Unpassende Diagnosen

Nachdem ich gestern noch bei meinem Praktikumsplatz angerufen habe,
bin ich heute morgen mit Öffis direkt hingefahren und habe mich vorgestellt. Zum Glück hat alles geklappt und ich darf im nächsten Semester in der Inneren Medizin ganz viel Dünnpfiff lernen. Über Dünnpfiff, meinte ich. Und darüber, warum die Behandlung einzelner Krankheiten nicht so klappt, wie sie eigentlich klappen müsste. Aktuell hat mich eine Professorin heiß gemacht für ihren Forschungsansatz im Bereich der Soziologie. Ich möchte nicht zu viel darüber verlieren, nur,
dass es darum geht, herauszufinden, warum es Patienten gibt, die von Arzt zu Arzt rennen, bevor mal jemand eine passende Diagnose stellt. Zielgruppe sind dabei weniger die Patienten, die seltene Krankheiten haben, so dass es wirklich nicht einfach ist, die Diagnose zu finden. Ziel sind vielmehr die Patienten, die eine Krankheit haben, die eigentlich jeder Arzt sofort erkennen müsste – und trotzdem klappt es nicht. Oder die Patienten, die mit offensichtlichen Symptomen in die Aufnahme kommen, und trotzdem wird die Diagnose falsch gestellt.

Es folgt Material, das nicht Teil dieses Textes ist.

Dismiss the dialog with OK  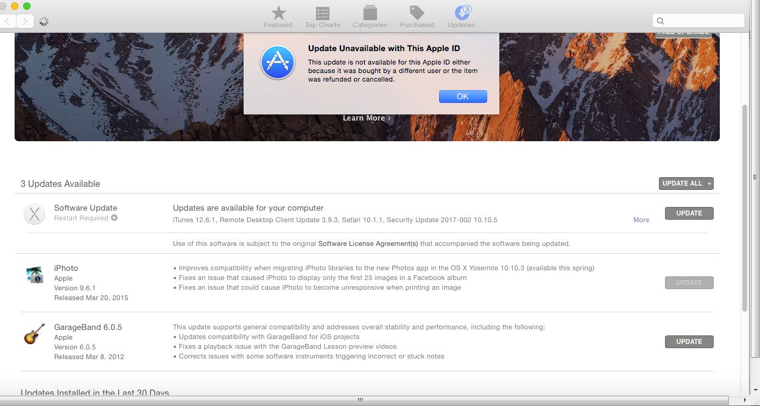[463, 96]
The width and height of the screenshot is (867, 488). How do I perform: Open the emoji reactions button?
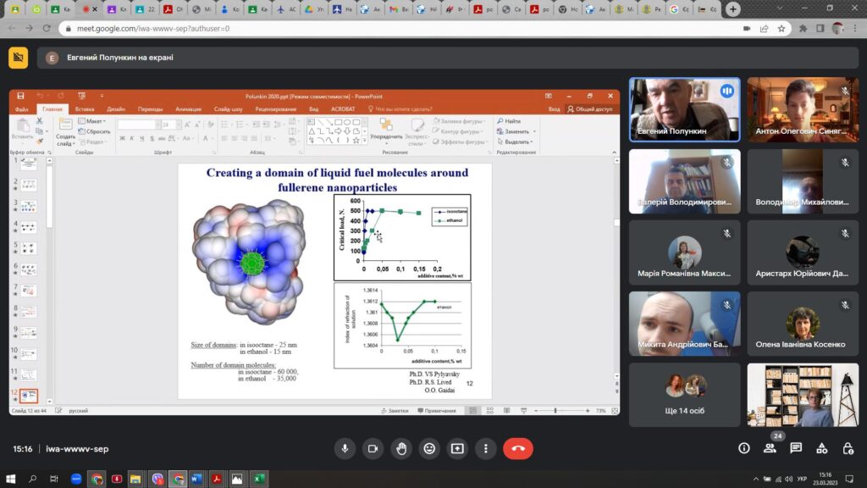coord(429,448)
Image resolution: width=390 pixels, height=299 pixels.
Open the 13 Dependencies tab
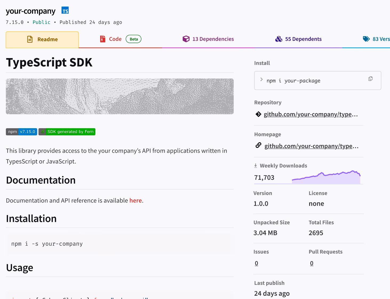213,39
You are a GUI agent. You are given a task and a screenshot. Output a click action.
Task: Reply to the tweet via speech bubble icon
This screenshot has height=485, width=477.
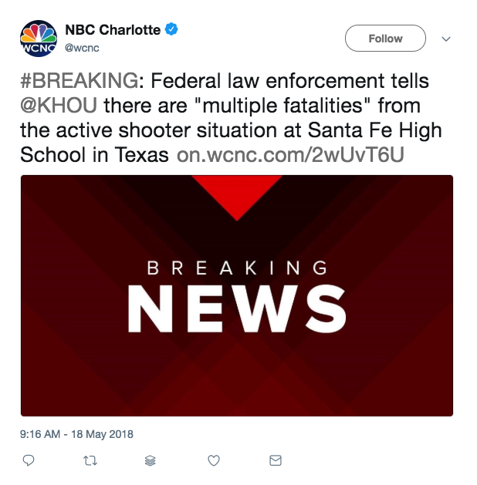point(29,460)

Ich forsche nicht selbst, sondern ich helfe nur. Im Rahmen meines vorgeschriebenen Praktikumstags einmal pro Woche. Zusammen mit vier Kommilitonen. Es geht nicht darum, herauszufinden, dass Ärzte übermüdet oder überstresst sind, es geht auch nicht darum, Rechtfertigungen für Behandlungsfehler zu finden oder eine Art Beschwerdemanagement zu betreiben. Sondern es geht darum, sich mit dem System und der darin enthaltenen Arzt-Patienten-Beziehung kritisch auseinanderzusetzen. Auch wenn ich heute schon weiß, dass ich mich später im Job nicht den ganzen Tag nur mit theoretischen und statistischen Dingen beschäftigen möchte, halte ich das für sehr lehrreich und spannend. Zumal meine Aufgabe an diesem Praktikumstag mit intensivem Patientenkontakt (also sozuagen direkt an der Front) zusammenhängen wird.

Ich freue mich also auf ein weiteres halbes Jahr mit spannenden Neuigkeiten und Arbeit in einem Bereich, den ich bisher kaum kennengelernt habe. Die Kolleginnen und Kollegen, mit denen ich zu tun haben werde, wirkten erstmal auch völlig entspannt und normal, soll heißen, ich bekam nicht ein einziges Mal die Frage gestellt, ob das mit dem Rollstuhl alles funktionieren wird – also könnte das alles doch mal völlig entspannt und fokussiert auf die Sache ablaufen!